Tefi Pessoa on Her Latinidad: "If I'm Not Latina, I Don't Know Who I Am"
Latinas come in all shapes, sizes, and backgrounds, but for the chronically online Gen Z crowd among us, there is one woman who unites us all: Estefanía Vanegas Pessoa, aka Tefi.
The Colombian-Brazilian creator known for her pop culture breakdowns, relationship advice, and hilariously relatable content has created a safe haven for young Latinos on TikTok that skyrocketed her to fame, but her journey hasn't been without obstacles.
During a conversation with People Chica about her self-published essay, I Can Be Both, Pessoa revealed many on the app have questioned her Latinidad.
She shares, "People started stitching videos of me talking about [my roots], saying 'she's more Spaniard than anything,' or, 'if anything, she looks Greek.' Why does it have to be so complicated?"
When leaving the 305 (aka Miami), Pessoa felt a disconnect with non-Latino Americans, but from many online, she also shared she was made to feel not Latina enough—a feeling many other second-generation Latinos can relate to.
In an exclusive interview with People Chica, the content creator delves into her feelings on this complex relationship with Latinidad, plus a look into how her career got started, and her thoughts on one of the most titillating celeb breakups of the year.
What does being Latina mean to you?
When I'm walking down the street, and I see Latinos, I feel at home. The majority of people that have loved me in my life have been Latino. The majority of friendships that I've seen in my life are between Latino women. It's insightful, it's passionate.
Being Latina means reading human nature. Being Latina is knowing when to make a joke and sometimes when to turn on the music. Sometimes, being Latina means knowing how to adapt to the world in front of you.
I've seen so many Latinos enter rooms where they're the only Latino and they know how to make everybody feel excited to be there. My mom always said that [Latinos] are the joy of the world.
How has your Latinidad impacted your relationship with beauty?
[As] I was growing up, the biggest accessory became your body. It wasn't the low-rise jeans, it was the hip bone. I didn't know how to be the Ashley Olsen, Mary Kate Olsen, Paris Hilton "skinny girl," but also the Latina, the "curvy girl."
At home, I never heard my mom talk about her body, but I also grew up in Miami, where people are hyper-obsessed with bodies. But [beauty standards] never came from my family, which I did not realize until I was older. If anything, my mom would say, "Those pants are not flattering to you," but it was never body shape.

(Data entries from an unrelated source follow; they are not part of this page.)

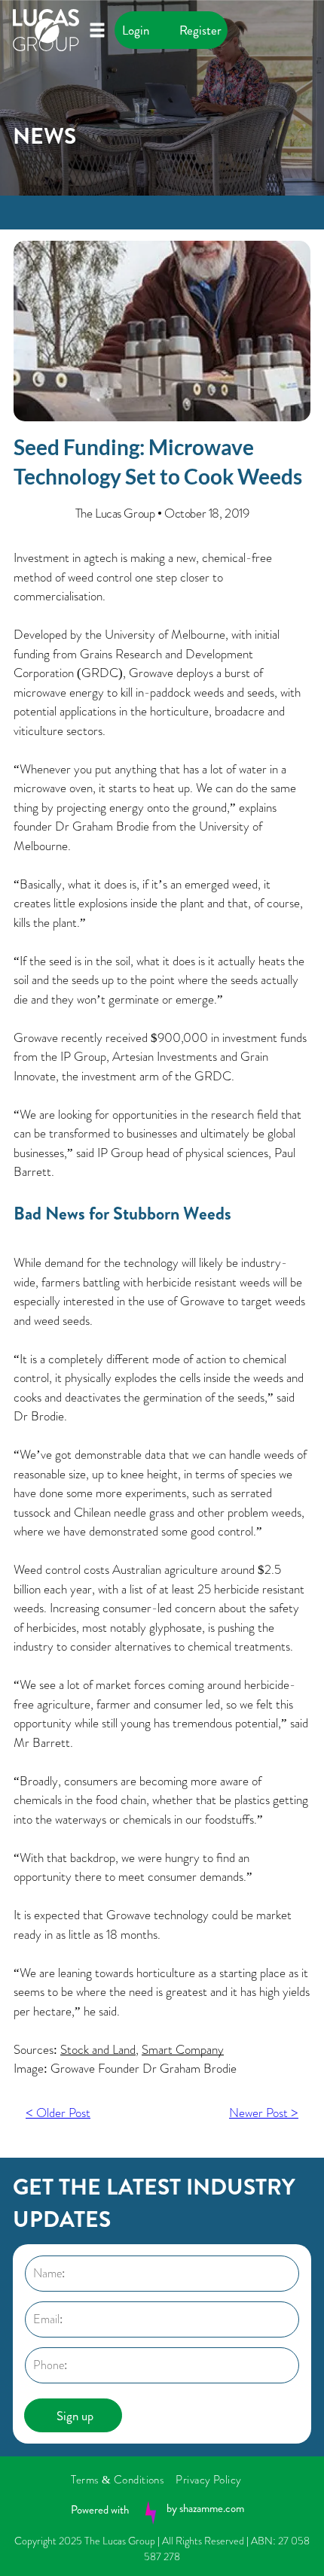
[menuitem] (123, 2480)
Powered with (100, 2510)
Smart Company (183, 2049)
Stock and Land (98, 2049)
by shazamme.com (205, 2508)
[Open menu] (97, 30)
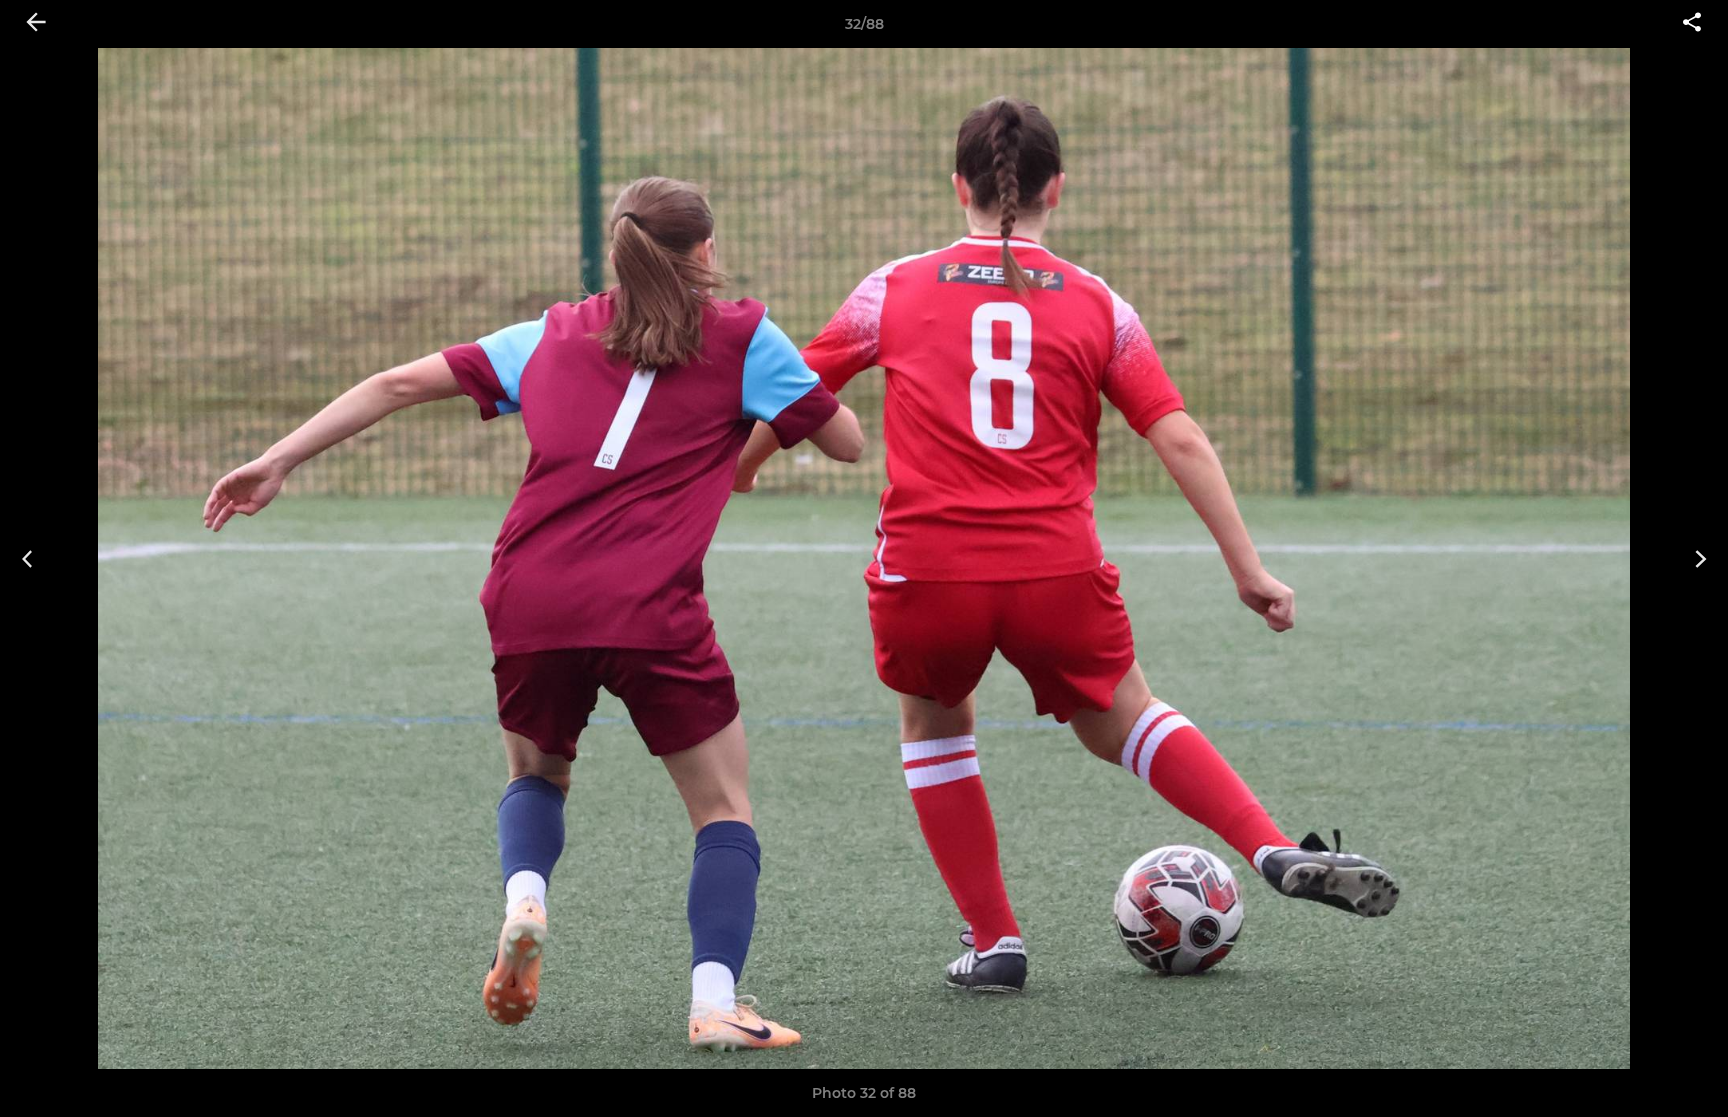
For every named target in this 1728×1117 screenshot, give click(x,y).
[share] (1692, 24)
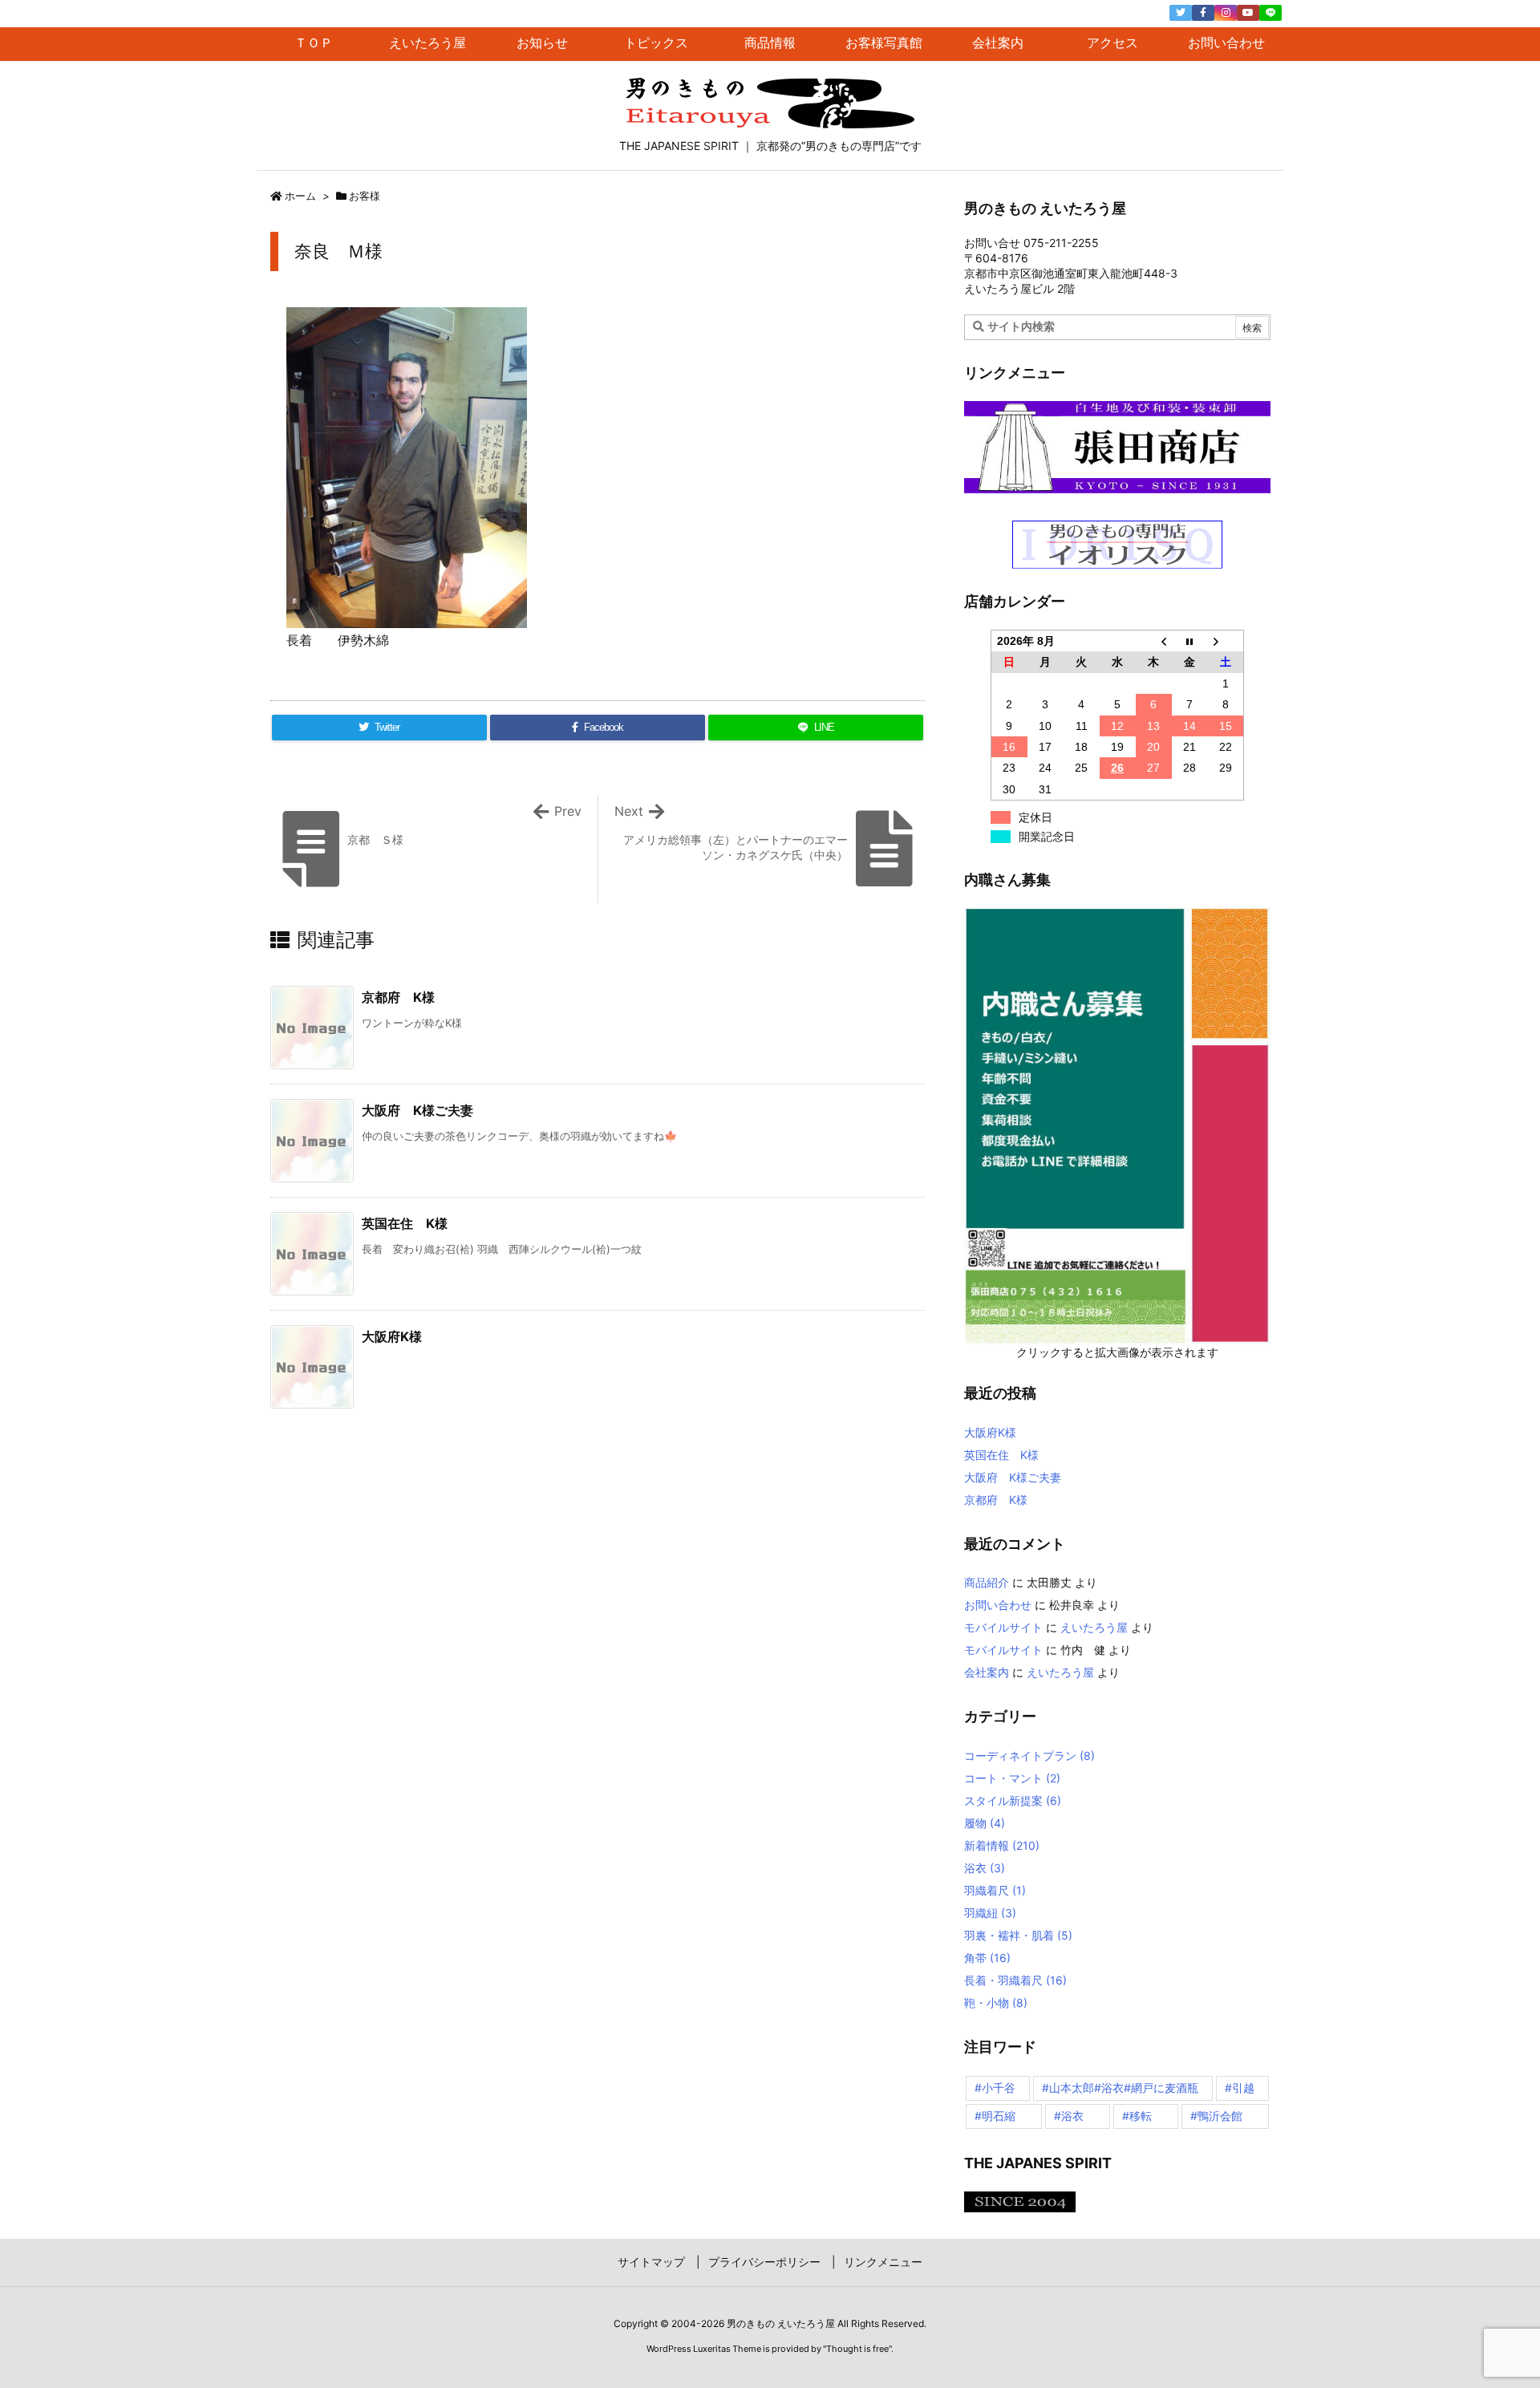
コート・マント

When it came to Botox, my mom always was super anti and she is the first one to tell me if I look like a payasa, especially when I got my lips done. I try to tell it to young girls all the time, I started [using Botox] at 30. Your injector needs to be trustworthy and help make sure you still look like yourself.
In the essay, you touch on how dating can be hard for Latinas when we're stereotyped as "spicy." How can we confront this fetishizing?
There are certain things I can call my friends, like "spicy," that I feel like we can laugh about. But if somebody else were to call me "spicy," and the majority of the time that's in dating scenarios, but also at the workplace, there's no reason you should be calling me that.
What it does is it deters you from being outspoken. It's a very clever way to shut us up, and it makes you become meeker and quieter. However, when it comes [to women saying it about themselves], a part of me thinks, who am I to tell a woman not to call herself sexy? The problem is [when] people who are not part of Hispanic culture [are] saying it.
When people ask me what to do about it, I say I have no idea, because in the past I handled it poorly. When you're 23, you're in a new city, and you're meeting people, you think he's showing you off. But you have to shut it down.
You're beloved for your celebrity series on TikTok, but you're also known for giving great relationship advice. If your fellow colombiana Shakira was one of your real-life besties, what advice would you give her?
I would say she has to decide the narrative, but I'm gonna stick with her. She has many different options.
But she said what she needed to say and I think she's very, very clever—she's such an Aquarius—so I'd say, "You said what you said, and you were very clever about it and the whole world is laughing at him. Your next move is either cruel or mature and you have to decide."
If you want to be mature, you have to be what I call "Angry Chic" because you have to know that your kids are going to read about that one day, and that's still their dad.